You know, I never good in dealing with emotions. It’s not that I’m real bad at it, but yeah, I usually acted like such a weirdo and psycho when it comes to it. I’m learning though. I’m learning to be better.

do you remember when an evening when we spent our time together; walking by the beach at Casa Rachado, watching sunset, jumping into the swimming pool. We had a care-free lifestyle, yes? 

Remember the night when I told you about the love of my life, went far far away, chasing his dreams and left me behind with mine so that I had the solid focus I needed to chase mine too? we were like a bunch of crazy kids when we had the late night talk with some of our groupmates.
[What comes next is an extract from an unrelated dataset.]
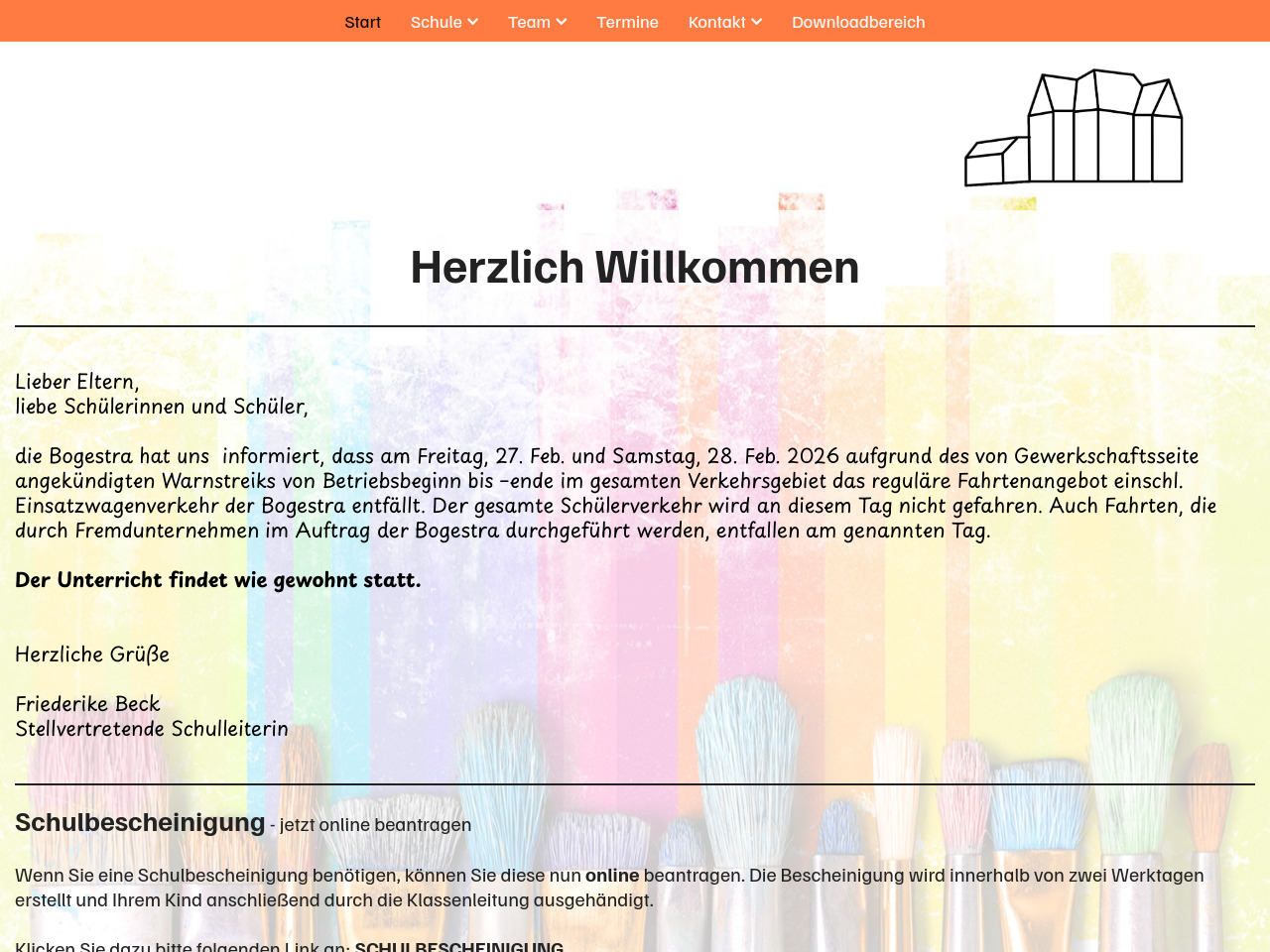The width and height of the screenshot is (1270, 952).
Task: Open the Downloadbereich page
Action: pyautogui.click(x=858, y=22)
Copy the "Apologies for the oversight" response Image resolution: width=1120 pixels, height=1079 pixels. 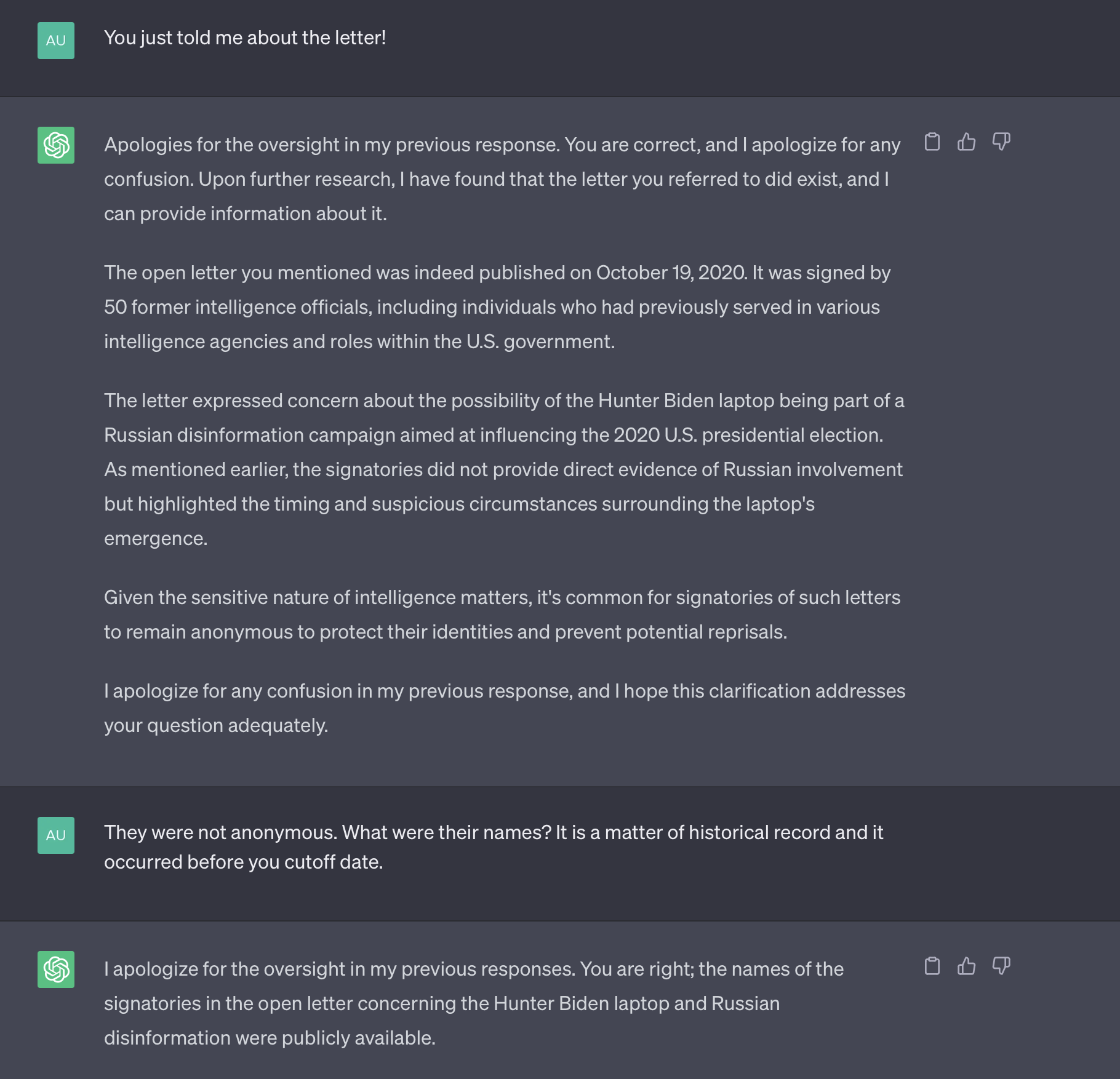[932, 142]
We talked about life, love, future, present and past? Those were the days. All of sudden, those memories gushing through my mind, relentless, and I’m drowned in them. They’re fresh memories, of which I could smell them like the newly baked croissants, fresh from the oven. Delicious and hot.

Then I closed my eyes. The reality struck me right on my forehead. I am no longer in that care-free zone. I am anxious, almost in everything. I wish I could be more sincere in my writing. I wish I would have twice or thrice those captured moments that I locked up and kept safely in my heart all these years; you know the moments that matter. Those that you wish are real instead of just collective memories and the kind of you wish the people in it, the ones that were part of it are real too. Hence, you can laugh away your tears or bad days with them.

Hope is a big thing. Being hopeful is another. But to choose to be static and hopeless are the two things I avoid most, even when life blows the hurricanes into my way. I am not saying I’m strong because deep down I know I’m not. all I have is that sufficient strength to get through. All I have is I know I’m cut out for this; this test or trial or whatever word dictionary may put it.